The association alleges that the state failed to give proper public notice about the company's permit application, that it was improperly classified, and that the company is operating in exceptional-value areas without the proper permits.
Wilmer, who is overseeing two other legal actions against the agency involving Valley Creek, another exceptional-value stream that flows through the Great Valley, said it appeared to him that DEP did not obey the law.
"Environmental groups spend a lot of money and a lot of time getting streams to that [exceptional-value] category, and then DEP totally ignores it," he said. About 2 percent of the state's waterways are classified as exceptional value.
Kaufmann said the agency did the best it could to protect these areas. But when a project of this size comes along, which involves as many as 150 stream crossings, "it's tough to get things perfect," he said.
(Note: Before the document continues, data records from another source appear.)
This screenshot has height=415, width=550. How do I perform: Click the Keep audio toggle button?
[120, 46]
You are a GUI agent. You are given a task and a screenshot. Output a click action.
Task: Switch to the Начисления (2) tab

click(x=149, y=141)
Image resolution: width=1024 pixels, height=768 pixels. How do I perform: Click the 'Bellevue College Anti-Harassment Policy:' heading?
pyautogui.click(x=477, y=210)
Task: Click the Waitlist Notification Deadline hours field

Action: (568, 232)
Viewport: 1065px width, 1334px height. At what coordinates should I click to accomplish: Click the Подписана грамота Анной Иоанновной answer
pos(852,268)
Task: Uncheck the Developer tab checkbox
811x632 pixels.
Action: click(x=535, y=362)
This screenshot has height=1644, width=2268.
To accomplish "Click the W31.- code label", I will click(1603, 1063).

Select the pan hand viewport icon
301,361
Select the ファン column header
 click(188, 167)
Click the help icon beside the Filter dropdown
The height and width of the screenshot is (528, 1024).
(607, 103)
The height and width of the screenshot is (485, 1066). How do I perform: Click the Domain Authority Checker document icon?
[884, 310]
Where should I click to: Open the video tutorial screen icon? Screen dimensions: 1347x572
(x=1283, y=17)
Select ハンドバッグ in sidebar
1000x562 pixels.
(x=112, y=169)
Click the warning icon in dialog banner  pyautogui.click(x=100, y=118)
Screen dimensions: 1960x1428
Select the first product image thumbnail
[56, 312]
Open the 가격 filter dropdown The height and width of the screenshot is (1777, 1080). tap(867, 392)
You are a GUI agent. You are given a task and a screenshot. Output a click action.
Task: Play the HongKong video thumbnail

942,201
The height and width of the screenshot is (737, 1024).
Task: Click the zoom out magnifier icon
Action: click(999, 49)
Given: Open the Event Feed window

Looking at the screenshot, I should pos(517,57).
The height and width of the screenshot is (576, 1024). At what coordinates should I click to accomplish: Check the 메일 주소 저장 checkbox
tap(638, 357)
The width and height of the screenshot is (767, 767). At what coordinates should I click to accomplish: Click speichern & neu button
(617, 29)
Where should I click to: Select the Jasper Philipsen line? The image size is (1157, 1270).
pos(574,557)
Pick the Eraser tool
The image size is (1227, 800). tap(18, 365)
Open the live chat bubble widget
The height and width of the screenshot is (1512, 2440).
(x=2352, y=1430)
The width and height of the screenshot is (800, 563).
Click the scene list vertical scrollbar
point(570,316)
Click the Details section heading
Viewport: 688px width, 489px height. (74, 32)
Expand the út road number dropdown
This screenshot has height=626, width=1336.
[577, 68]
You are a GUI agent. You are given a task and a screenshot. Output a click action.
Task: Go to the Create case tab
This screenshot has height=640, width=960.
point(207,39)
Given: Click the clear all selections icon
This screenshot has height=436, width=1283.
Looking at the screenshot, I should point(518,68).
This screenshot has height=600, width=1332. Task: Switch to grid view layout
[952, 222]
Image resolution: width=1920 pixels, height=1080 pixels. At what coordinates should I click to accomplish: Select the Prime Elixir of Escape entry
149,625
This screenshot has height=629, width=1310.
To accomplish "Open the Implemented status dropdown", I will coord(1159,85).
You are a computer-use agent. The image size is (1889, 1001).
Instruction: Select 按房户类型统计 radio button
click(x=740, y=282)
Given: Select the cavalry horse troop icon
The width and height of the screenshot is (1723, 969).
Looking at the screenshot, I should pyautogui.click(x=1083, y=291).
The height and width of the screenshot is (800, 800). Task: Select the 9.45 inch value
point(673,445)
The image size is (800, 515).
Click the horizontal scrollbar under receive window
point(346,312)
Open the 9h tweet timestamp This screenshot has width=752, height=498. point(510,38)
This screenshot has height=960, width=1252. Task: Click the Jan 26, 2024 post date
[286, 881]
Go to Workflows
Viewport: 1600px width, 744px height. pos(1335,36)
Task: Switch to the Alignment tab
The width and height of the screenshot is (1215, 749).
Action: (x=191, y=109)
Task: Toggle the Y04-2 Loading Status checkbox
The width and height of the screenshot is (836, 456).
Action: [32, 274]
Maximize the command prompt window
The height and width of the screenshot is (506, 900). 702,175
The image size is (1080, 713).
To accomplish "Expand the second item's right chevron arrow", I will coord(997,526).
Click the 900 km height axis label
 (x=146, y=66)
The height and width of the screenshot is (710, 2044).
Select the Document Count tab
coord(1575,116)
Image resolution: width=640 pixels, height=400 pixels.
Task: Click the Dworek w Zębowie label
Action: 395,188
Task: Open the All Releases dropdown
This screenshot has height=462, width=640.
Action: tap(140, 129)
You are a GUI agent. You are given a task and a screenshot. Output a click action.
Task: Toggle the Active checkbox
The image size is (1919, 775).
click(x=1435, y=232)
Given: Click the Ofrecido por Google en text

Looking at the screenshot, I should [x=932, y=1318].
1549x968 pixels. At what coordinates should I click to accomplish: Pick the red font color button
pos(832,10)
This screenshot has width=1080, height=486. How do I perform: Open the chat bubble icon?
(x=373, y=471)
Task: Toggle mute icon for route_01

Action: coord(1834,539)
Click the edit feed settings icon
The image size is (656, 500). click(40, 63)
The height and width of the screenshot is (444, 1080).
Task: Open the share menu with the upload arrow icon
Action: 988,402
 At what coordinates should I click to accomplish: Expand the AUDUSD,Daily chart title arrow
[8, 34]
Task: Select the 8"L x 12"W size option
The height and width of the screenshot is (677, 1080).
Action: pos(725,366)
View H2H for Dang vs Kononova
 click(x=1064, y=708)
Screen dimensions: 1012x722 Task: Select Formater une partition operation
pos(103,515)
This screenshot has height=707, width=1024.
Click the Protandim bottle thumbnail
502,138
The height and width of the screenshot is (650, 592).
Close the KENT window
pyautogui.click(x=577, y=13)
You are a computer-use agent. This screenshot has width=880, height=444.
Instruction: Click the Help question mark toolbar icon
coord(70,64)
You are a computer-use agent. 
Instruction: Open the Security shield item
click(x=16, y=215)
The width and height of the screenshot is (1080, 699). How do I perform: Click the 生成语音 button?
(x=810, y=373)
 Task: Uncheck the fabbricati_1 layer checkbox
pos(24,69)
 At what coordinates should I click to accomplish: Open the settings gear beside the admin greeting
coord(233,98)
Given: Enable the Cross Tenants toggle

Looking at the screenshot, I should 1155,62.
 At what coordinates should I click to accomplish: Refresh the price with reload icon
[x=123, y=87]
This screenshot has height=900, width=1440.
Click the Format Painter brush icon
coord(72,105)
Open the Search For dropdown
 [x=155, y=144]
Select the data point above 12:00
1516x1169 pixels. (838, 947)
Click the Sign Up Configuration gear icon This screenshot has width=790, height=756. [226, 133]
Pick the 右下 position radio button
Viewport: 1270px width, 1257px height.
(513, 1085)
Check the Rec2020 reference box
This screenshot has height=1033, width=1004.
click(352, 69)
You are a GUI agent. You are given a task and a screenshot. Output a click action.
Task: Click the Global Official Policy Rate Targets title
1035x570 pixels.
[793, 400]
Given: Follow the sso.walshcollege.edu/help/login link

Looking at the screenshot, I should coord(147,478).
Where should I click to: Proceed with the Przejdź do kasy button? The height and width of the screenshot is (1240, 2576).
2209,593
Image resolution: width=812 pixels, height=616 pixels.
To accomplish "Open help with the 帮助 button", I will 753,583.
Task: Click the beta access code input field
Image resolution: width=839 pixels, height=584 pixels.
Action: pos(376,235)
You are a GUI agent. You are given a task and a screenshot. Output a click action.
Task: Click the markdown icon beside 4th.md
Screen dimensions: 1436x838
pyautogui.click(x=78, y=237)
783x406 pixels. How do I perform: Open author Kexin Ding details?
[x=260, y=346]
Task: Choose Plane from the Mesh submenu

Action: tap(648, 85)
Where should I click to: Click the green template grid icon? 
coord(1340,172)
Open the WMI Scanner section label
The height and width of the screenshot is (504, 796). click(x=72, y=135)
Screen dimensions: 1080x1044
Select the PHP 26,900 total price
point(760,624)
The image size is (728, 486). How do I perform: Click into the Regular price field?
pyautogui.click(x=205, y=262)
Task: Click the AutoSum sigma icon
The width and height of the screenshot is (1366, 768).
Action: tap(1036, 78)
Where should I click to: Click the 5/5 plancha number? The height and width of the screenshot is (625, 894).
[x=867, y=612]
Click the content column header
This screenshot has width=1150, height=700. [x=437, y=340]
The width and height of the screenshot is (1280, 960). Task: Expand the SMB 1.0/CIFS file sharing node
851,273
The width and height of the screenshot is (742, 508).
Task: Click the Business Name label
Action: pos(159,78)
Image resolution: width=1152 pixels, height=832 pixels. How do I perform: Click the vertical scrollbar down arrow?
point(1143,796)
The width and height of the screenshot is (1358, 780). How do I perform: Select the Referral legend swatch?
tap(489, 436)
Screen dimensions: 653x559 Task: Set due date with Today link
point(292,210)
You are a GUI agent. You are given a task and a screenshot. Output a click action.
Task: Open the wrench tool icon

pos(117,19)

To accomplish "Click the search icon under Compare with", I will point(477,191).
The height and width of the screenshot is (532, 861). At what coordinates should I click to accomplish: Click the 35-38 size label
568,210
In the case of the Birch Run watershed, the classification upgrade was granted about the time the company filed its application, he said, but the change wasn't published until several months later. The error was brought to DEP's attention by the Green Valleys Association.
"We were unaware that it was an exceptional-value stream," Columbia's Levitt said.
West Vincent resident Jane Gaffer, who leases the field through which the road passed, said she "flipped" when she saw the road and checked to see where it went. She raised the alarm with township officials, who have shut the project down.
"I think it never occurred to anyone that they would go over the stream," she said. "In the past few days I have used more [angry] language than I knew I knew."